─── TEXTO SELECIONADO ───

Quando o Serviço Nacional de Saúde está, aos poucos, a retomar a atividade assistencial de forma mais regular nas restantes áreas para além do combate à pandemia, que novos procedimentos e rotinas vieram para ficar no seguimento dos doentes com hipertensão pulmonar?

Na verdade, mesmo antes da pandemia, o nosso centro de hipertensão pulmonar já recorria muitas vezes a consultas telefónicas para verificação da complience terapêutica, sintomas sugestivos de agravamento e reforço do ensino. Inclusivamente os doentes são instruídos a avaliar em casa alguns parâmetros como peso, tensão arterial, frequência cardíaca e por vezes saturação periférica de oxigénio e comunicam esses valores pelo telefone. Iremos manter esses contactos que considero serem uma mais valia.

Dado o caracter progressivo da hipertensão pulmonar e a necessidade da realização frequente de exames complementares de diagnóstico, não acho que o número de consultas presenciais possa ser reduzido, até porque o nosso objetivo é detetar o agravamento antes dos doentes apresentarem sintomas e muitas vezes isso só pode ser feito com a realização seriada de exames e a comparação dos mesmos.

─── INFORMAÇÃO REGISTADA ───

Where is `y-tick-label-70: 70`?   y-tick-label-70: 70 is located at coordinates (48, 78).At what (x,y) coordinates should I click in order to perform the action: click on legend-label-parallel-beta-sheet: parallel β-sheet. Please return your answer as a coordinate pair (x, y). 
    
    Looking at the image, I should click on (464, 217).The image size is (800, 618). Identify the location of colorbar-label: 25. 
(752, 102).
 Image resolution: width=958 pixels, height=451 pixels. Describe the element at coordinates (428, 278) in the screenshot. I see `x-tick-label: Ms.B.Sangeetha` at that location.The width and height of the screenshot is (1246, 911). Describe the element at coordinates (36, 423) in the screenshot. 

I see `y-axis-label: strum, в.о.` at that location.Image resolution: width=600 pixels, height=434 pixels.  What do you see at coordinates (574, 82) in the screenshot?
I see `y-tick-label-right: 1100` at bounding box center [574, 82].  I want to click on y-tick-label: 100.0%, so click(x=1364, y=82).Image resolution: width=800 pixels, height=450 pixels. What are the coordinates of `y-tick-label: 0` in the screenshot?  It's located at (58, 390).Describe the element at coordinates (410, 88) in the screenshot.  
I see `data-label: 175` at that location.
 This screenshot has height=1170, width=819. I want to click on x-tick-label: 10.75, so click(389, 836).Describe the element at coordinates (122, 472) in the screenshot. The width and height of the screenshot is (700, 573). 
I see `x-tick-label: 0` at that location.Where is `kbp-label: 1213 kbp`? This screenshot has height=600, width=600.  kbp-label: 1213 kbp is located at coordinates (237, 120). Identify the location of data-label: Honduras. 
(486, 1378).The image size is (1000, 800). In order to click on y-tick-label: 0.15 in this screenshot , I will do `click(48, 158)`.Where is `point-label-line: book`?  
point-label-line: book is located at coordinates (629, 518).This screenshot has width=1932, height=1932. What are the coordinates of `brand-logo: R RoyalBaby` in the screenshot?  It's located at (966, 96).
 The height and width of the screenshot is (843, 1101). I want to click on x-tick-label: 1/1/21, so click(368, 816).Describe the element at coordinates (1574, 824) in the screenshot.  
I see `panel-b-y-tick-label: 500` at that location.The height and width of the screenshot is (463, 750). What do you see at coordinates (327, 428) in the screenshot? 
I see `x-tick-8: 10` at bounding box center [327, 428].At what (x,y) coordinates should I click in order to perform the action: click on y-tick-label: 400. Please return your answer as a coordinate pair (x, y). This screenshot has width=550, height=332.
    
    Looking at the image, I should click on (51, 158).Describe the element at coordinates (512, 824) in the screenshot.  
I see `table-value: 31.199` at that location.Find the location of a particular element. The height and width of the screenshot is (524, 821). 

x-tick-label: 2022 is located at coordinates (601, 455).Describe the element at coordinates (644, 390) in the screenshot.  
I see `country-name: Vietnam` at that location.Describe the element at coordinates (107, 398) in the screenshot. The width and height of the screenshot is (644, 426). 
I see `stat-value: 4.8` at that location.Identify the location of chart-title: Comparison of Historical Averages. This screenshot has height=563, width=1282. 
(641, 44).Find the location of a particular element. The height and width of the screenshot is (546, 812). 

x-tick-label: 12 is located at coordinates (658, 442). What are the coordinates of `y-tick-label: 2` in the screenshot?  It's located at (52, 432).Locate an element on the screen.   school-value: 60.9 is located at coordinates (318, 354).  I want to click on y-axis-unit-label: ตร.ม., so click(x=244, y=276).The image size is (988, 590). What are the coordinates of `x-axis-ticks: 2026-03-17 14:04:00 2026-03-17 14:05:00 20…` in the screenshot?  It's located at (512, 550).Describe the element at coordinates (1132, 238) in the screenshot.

───

### TAREFA
Copie integralmente, sem qualquer alteração, o texto sobre o seguimento dos doentes com hipertensão pulmonar.

### TAREFA CONCLUÍDA
Quando o Serviço Nacional de Saúde está, aos poucos, a retomar a atividade assistencial de forma mais regular nas restantes áreas para além do combate à pandemia, que novos procedimentos e rotinas vieram para ficar no seguimento dos doentes com hipertensão pulmonar?

Na verdade, mesmo antes da pandemia, o nosso centro de hipertensão pulmonar já recorria muitas vezes a consultas telefónicas para verificação da complience terapêutica, sintomas sugestivos de agravamento e reforço do ensino. Inclusivamente os doentes são instruídos a avaliar em casa alguns parâmetros como peso, tensão arterial, frequência cardíaca e por vezes saturação periférica de oxigénio e comunicam esses valores pelo telefone. Iremos manter esses contactos que considero serem uma mais valia.

Dado o caracter progressivo da hipertensão pulmonar e a necessidade da realização frequente de exames complementares de diagnóstico, não acho que o número de consultas presenciais possa ser reduzido, até porque o nosso objetivo é detetar o agravamento antes dos doentes apresentarem sintomas e muitas vezes isso só pode ser feito com a realização seriada de exames e a comparação dos mesmos.